Mais, au-delà de cela, nous tenons à rappeler le souvenir de ces victimes « choisies », car aujourd’hui, elles nous donnent l’occasion d’éveiller les consciences.
Cette mécanique du bourreau porteur d’une idéologie mortifère qui, délibérément, sélectionne ses victimes pour ce qu’elles incarnent est plus actuelle que jamais.
Hier c’était le nazisme et ses satellites fascistes, aujourd’hui c’est le radicalisme islamiste sous toutes ses formes…
Il cible des victimes qui sont exactement les mêmes que celles que les nazis et leurs complices choisissaient
-les démocraties
-les juifs
-les policiers et soldats garants de ces démocraties
-les journalistes
-les homosexuels
- et lorsqu’il s’agit apparemment de terrorisme aveugle, les victimes incarnent les symboles de notre art de vivre : les jeunes dans des concerts de musique, les citoyens ordinaires attablés aux terrasses de café, un chef d’entreprise sans histoires comme à St Quentin Fallavier à quelques km d’ici, des usagers d’aéroport la plupart du temps simples touristes…

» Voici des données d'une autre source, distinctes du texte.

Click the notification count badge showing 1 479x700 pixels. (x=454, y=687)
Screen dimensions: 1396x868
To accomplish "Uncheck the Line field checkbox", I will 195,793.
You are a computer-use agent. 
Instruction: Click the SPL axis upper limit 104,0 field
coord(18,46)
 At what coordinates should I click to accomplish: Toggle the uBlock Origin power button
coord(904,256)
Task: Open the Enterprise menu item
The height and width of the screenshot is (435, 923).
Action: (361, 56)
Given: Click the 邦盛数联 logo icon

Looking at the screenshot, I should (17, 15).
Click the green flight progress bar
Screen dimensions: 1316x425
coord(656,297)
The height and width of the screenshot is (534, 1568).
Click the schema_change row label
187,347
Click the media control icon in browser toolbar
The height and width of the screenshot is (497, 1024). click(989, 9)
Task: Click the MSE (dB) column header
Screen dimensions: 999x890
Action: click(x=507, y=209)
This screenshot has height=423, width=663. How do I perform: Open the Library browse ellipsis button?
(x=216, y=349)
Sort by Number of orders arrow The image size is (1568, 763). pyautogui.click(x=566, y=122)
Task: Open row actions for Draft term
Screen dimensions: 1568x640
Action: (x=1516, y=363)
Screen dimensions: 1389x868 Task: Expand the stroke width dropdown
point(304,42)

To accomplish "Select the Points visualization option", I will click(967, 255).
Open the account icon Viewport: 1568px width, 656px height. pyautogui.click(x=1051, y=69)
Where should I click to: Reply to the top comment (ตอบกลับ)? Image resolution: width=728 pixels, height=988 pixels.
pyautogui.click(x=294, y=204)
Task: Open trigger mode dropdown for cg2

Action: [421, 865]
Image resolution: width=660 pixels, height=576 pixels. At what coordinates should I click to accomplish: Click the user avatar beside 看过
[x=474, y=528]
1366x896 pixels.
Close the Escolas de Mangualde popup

Commémorer ces victimes c’est aussi porter un autre message, car demain nous craignons que surgissent d’autres bourreaux tapis dans l’ombre, des bourreaux dopés par la haine identitaire qui prospèrent dans certaines mouvances populistes, et qui se nourrissent de la peur du terrorisme islamique.
Mais bien qu’inquiets nous restons quand même confiants.
Nous sommes confiants lorsque des jeunes, collégiens et/ou lycéens viennent nombreux pour être à nos côtés.
C’est sur ces jeunes que nous comptons pour porter haut et fort le flambeau de notre démocratie et de notre république, seuls remparts solides contre les idéologies criminelles, remparts solides, certes, mais qui nécessitent tout notre engagement pour le rester.